For each record that follows, write out an identical copy.

:: Listed records ::
■ ■ ■
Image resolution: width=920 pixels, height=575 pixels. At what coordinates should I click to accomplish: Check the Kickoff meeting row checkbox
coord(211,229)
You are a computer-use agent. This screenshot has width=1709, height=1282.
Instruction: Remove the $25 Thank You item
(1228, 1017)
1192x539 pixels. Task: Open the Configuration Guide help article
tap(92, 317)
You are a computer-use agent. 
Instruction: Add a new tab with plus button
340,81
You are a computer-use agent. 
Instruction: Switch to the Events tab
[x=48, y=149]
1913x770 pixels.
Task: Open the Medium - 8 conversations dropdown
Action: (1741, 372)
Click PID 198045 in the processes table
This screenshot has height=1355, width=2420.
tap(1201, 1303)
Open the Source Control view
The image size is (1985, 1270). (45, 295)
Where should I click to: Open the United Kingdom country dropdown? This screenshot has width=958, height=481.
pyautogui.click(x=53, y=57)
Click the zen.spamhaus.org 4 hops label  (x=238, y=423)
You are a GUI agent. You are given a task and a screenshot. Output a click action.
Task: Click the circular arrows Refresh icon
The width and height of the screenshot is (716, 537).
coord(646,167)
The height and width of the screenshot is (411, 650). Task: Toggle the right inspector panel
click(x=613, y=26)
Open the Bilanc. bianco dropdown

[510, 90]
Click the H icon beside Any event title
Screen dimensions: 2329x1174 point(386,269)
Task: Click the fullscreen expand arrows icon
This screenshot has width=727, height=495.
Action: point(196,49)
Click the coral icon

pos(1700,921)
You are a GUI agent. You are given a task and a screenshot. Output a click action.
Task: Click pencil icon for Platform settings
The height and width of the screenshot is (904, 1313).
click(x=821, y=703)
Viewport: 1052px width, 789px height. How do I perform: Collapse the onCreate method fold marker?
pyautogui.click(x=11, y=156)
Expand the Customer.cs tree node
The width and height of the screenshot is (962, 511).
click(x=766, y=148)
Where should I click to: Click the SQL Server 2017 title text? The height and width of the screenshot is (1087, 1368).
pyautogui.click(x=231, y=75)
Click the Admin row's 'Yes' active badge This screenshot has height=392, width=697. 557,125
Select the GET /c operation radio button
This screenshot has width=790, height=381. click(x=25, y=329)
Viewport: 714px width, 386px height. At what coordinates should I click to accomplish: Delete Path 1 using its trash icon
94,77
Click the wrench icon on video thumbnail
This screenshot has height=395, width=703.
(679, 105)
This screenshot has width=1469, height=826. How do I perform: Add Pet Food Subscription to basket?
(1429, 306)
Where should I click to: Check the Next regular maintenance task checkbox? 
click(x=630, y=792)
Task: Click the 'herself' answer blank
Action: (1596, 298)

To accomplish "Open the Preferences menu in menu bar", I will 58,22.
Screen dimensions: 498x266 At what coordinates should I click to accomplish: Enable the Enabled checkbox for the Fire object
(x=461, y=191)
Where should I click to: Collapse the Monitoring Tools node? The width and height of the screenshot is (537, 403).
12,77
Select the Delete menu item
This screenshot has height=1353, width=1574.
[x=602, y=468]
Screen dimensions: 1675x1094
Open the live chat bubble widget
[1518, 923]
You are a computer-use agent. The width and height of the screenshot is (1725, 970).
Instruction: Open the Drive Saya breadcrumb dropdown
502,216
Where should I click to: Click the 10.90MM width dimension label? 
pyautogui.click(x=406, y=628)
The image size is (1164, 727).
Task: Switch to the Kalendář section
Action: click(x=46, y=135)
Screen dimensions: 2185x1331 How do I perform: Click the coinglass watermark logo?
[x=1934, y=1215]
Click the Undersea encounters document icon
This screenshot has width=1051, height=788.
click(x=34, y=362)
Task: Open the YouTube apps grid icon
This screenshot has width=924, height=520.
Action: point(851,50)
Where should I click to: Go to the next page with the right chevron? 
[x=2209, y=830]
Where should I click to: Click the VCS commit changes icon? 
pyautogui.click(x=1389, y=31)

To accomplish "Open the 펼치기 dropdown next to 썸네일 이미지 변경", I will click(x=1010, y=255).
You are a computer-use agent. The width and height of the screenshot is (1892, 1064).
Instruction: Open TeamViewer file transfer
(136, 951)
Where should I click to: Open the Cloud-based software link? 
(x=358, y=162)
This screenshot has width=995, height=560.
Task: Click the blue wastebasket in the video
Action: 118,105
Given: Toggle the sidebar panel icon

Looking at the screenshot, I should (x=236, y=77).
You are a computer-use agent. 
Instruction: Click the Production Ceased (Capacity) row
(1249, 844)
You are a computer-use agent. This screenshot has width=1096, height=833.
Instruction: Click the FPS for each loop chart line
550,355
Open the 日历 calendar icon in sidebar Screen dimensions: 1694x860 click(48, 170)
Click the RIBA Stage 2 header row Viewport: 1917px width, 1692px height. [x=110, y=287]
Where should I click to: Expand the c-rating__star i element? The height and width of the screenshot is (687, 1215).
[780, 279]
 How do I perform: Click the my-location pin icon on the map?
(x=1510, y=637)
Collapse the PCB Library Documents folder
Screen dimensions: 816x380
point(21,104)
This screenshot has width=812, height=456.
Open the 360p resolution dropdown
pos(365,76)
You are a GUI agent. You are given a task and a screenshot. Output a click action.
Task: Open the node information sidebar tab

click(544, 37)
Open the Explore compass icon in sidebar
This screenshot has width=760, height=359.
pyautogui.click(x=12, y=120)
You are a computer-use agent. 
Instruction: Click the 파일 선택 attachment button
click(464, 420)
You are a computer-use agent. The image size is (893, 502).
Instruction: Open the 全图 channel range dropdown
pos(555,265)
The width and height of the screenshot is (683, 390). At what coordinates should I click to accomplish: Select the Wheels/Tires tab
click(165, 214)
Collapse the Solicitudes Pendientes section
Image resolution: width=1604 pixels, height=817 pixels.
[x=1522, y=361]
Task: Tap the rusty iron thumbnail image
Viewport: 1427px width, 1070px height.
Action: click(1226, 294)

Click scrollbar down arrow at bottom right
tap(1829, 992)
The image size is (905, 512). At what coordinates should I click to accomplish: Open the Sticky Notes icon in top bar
■ ■ ■
:: Solved exercise ::
Image resolution: width=920 pixels, height=575 pixels. At what coordinates should I click to accomplish: Check the Kickoff meeting row checkbox
coord(211,229)
You are a computer-use agent. This screenshot has width=1709, height=1282.
Instruction: Remove the $25 Thank You item
(1228, 1017)
1192x539 pixels. Task: Open the Configuration Guide help article
tap(92, 317)
You are a computer-use agent. 
Instruction: Add a new tab with plus button
340,81
You are a computer-use agent. 
Instruction: Switch to the Events tab
[x=48, y=149]
1913x770 pixels.
Task: Open the Medium - 8 conversations dropdown
Action: (1741, 372)
Click PID 198045 in the processes table
This screenshot has height=1355, width=2420.
tap(1201, 1303)
Open the Source Control view
The image size is (1985, 1270). (45, 295)
Where should I click to: Open the United Kingdom country dropdown? This screenshot has width=958, height=481.
pyautogui.click(x=53, y=57)
Click the zen.spamhaus.org 4 hops label  (x=238, y=423)
You are a GUI agent. You are given a task and a screenshot. Output a click action.
Task: Click the circular arrows Refresh icon
The width and height of the screenshot is (716, 537).
coord(646,167)
The height and width of the screenshot is (411, 650). Task: Toggle the right inspector panel
click(x=613, y=26)
Open the Bilanc. bianco dropdown

[510, 90]
Click the H icon beside Any event title
Screen dimensions: 2329x1174 point(386,269)
Task: Click the fullscreen expand arrows icon
This screenshot has width=727, height=495.
Action: point(196,49)
Click the coral icon

pos(1700,921)
You are a GUI agent. You are given a task and a screenshot. Output a click action.
Task: Click pencil icon for Platform settings
The height and width of the screenshot is (904, 1313).
click(x=821, y=703)
Viewport: 1052px width, 789px height. How do I perform: Collapse the onCreate method fold marker?
pyautogui.click(x=11, y=156)
Expand the Customer.cs tree node
The width and height of the screenshot is (962, 511).
click(x=766, y=148)
Where should I click to: Click the SQL Server 2017 title text? The height and width of the screenshot is (1087, 1368).
pyautogui.click(x=231, y=75)
Click the Admin row's 'Yes' active badge This screenshot has height=392, width=697. 557,125
Select the GET /c operation radio button
This screenshot has width=790, height=381. click(x=25, y=329)
Viewport: 714px width, 386px height. At what coordinates should I click to accomplish: Delete Path 1 using its trash icon
94,77
Click the wrench icon on video thumbnail
This screenshot has height=395, width=703.
(679, 105)
This screenshot has width=1469, height=826. How do I perform: Add Pet Food Subscription to basket?
(1429, 306)
Where should I click to: Check the Next regular maintenance task checkbox? 
click(x=630, y=792)
Task: Click the 'herself' answer blank
Action: (1596, 298)

To accomplish "Open the Preferences menu in menu bar", I will 58,22.
Screen dimensions: 498x266 At what coordinates should I click to accomplish: Enable the Enabled checkbox for the Fire object
(x=461, y=191)
Where should I click to: Collapse the Monitoring Tools node? The width and height of the screenshot is (537, 403).
12,77
Select the Delete menu item
This screenshot has height=1353, width=1574.
[x=602, y=468]
Screen dimensions: 1675x1094
Open the live chat bubble widget
[1518, 923]
You are a computer-use agent. The width and height of the screenshot is (1725, 970).
Instruction: Open the Drive Saya breadcrumb dropdown
502,216
Where should I click to: Click the 10.90MM width dimension label? 
pyautogui.click(x=406, y=628)
The image size is (1164, 727).
Task: Switch to the Kalendář section
Action: click(x=46, y=135)
Screen dimensions: 2185x1331 How do I perform: Click the coinglass watermark logo?
[x=1934, y=1215]
Click the Undersea encounters document icon
This screenshot has width=1051, height=788.
click(x=34, y=362)
Task: Open the YouTube apps grid icon
This screenshot has width=924, height=520.
Action: point(851,50)
Where should I click to: Go to the next page with the right chevron? 
[x=2209, y=830]
Where should I click to: Click the VCS commit changes icon? 
pyautogui.click(x=1389, y=31)

To accomplish "Open the 펼치기 dropdown next to 썸네일 이미지 변경", I will click(x=1010, y=255).
You are a computer-use agent. The width and height of the screenshot is (1892, 1064).
Instruction: Open TeamViewer file transfer
(136, 951)
Where should I click to: Open the Cloud-based software link? 
(x=358, y=162)
This screenshot has width=995, height=560.
Task: Click the blue wastebasket in the video
Action: 118,105
Given: Toggle the sidebar panel icon

Looking at the screenshot, I should (x=236, y=77).
You are a computer-use agent. 
Instruction: Click the Production Ceased (Capacity) row
(1249, 844)
You are a computer-use agent. This screenshot has width=1096, height=833.
Instruction: Click the FPS for each loop chart line
550,355
Open the 日历 calendar icon in sidebar Screen dimensions: 1694x860 click(48, 170)
Click the RIBA Stage 2 header row Viewport: 1917px width, 1692px height. [x=110, y=287]
Where should I click to: Expand the c-rating__star i element? The height and width of the screenshot is (687, 1215).
[780, 279]
 How do I perform: Click the my-location pin icon on the map?
(x=1510, y=637)
Collapse the PCB Library Documents folder
Screen dimensions: 816x380
point(21,104)
This screenshot has width=812, height=456.
Open the 360p resolution dropdown
pos(365,76)
You are a GUI agent. You are given a task and a screenshot. Output a click action.
Task: Open the node information sidebar tab

click(544, 37)
Open the Explore compass icon in sidebar
This screenshot has width=760, height=359.
pyautogui.click(x=12, y=120)
You are a computer-use agent. 
Instruction: Click the 파일 선택 attachment button
click(464, 420)
You are a computer-use agent. The image size is (893, 502).
Instruction: Open the 全图 channel range dropdown
pos(555,265)
The width and height of the screenshot is (683, 390). At what coordinates should I click to accomplish: Select the Wheels/Tires tab
click(165, 214)
Collapse the Solicitudes Pendientes section
Image resolution: width=1604 pixels, height=817 pixels.
[x=1522, y=361]
Task: Tap the rusty iron thumbnail image
Viewport: 1427px width, 1070px height.
Action: click(1226, 294)

Click scrollbar down arrow at bottom right
tap(1829, 992)
The image size is (905, 512). At what coordinates should I click to accomplish: Open the Sticky Notes icon in top bar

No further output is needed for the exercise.